I always look forward to the annual Fall ritual of new Apple products, even though the company has long since moved from underdog to offshore cash hoarding monolith. Although many of the new features are leaked in advance, Apple still manages to surprise.
At today’s event to demonstrate the new iPad Pro, Apple brought up Eric Snowden, Adobe’s Director of Design for Mobile Apps. Snowden showed off a pretty nifty tool called “comp” which is a rapid layout tool that is the first iPad app to offer over 1,000 fonts in Adobe’s Typekit product.
But he wasn’t happy with the photo of a woman’s face. Not smiley enough.
So he moved the image into Adobe Photoshop Fix, which is a version of Photoshop designed for retouching.
Retouching is unfortunately an unavoidable part of photographic post-production for commercial and editorial images (among many other genres). There are examples of retouching gone awry, and of course, much discussion concerning body image and the unrealistic standards that it sets. This new Adobe product has facial detection and Snowden showed how the app could automatically identify a mouth, and then used a swipe gesture to move it from neutral to subtle smile.

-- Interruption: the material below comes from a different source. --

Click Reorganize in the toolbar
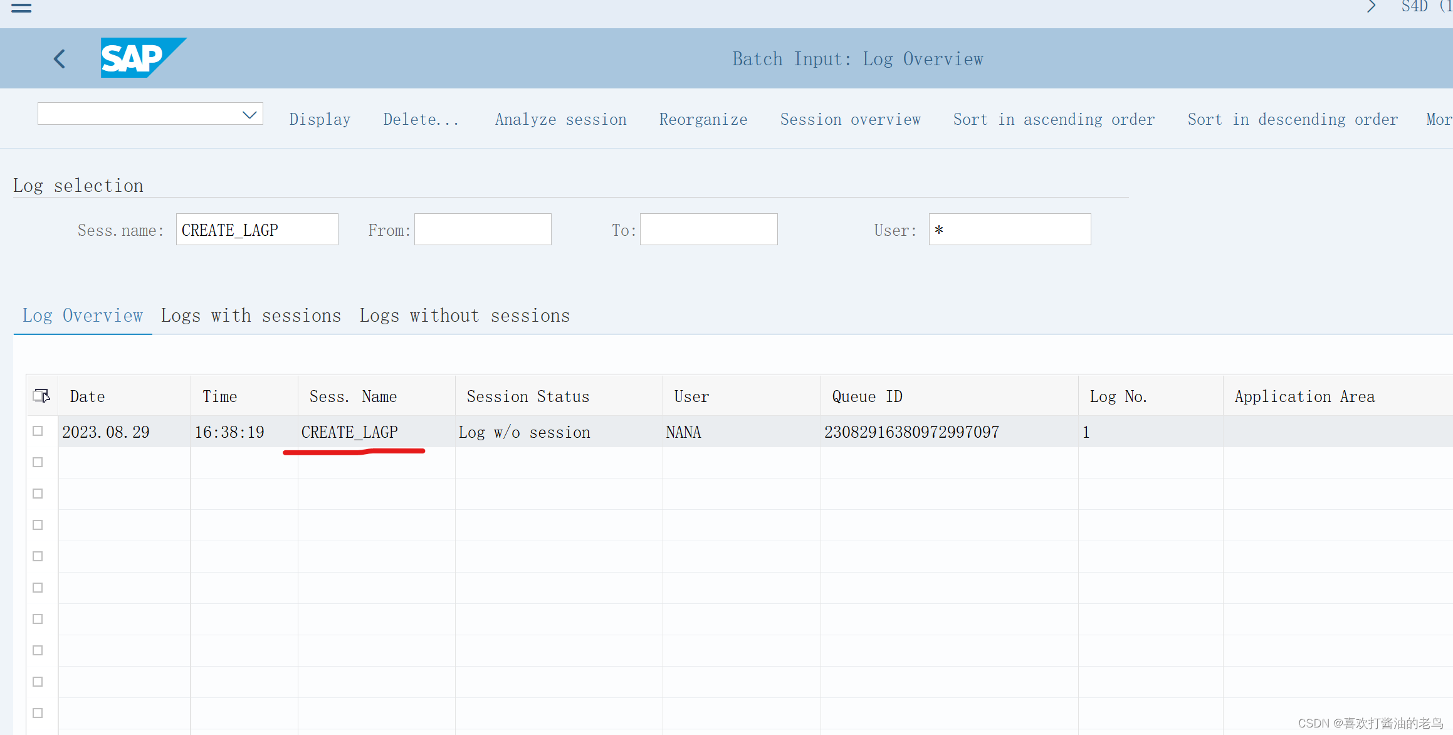Screen dimensions: 1453x735 703,120
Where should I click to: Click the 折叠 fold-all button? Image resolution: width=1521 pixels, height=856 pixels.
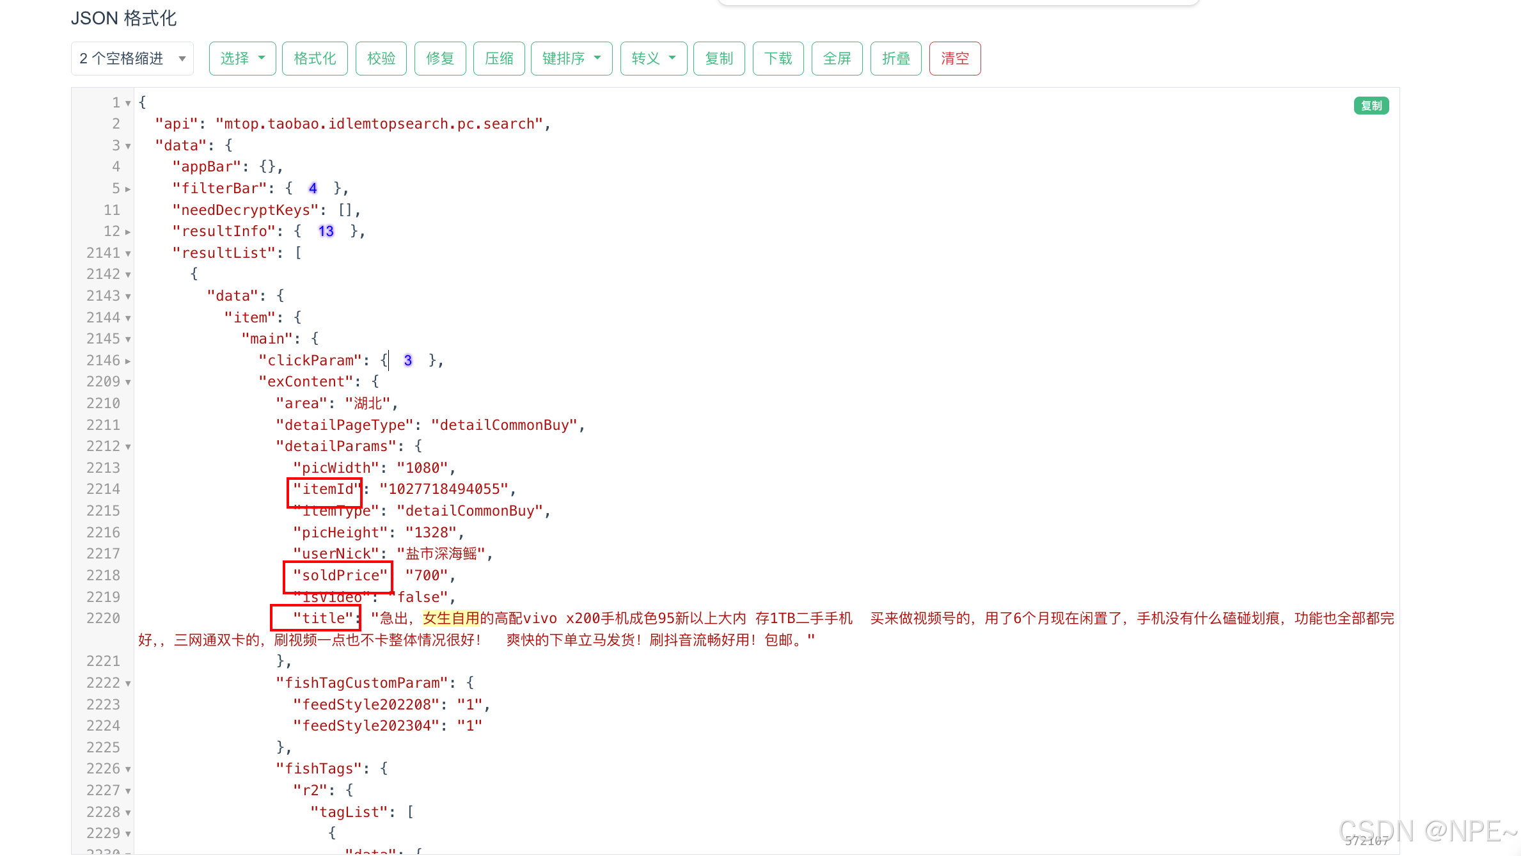895,59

There was a hoot and light applause from the audience, but most of the crowd maintained neutral faces.
But I’m not here to judge the validity of retouching on the whole. Instead, I would argue that this little feature is akin to the megapixel wars. We don’t need more megapixels, we need better dynamic range and autofocus. Similarly, we don’t need a feature to turn a frown upside down, we need smarter masking tools and more realistic/faster skin tone leveling tools.
A little later in the event, Jen Folse from the Apple TV team showed off video screen savers – implying that this was something revolutionary. It was not. We don’t need it. Make me a product that finds me something good to watch amongst the 500 channels on my TV. That will turn my frown into a real smile without the need for Photoshop.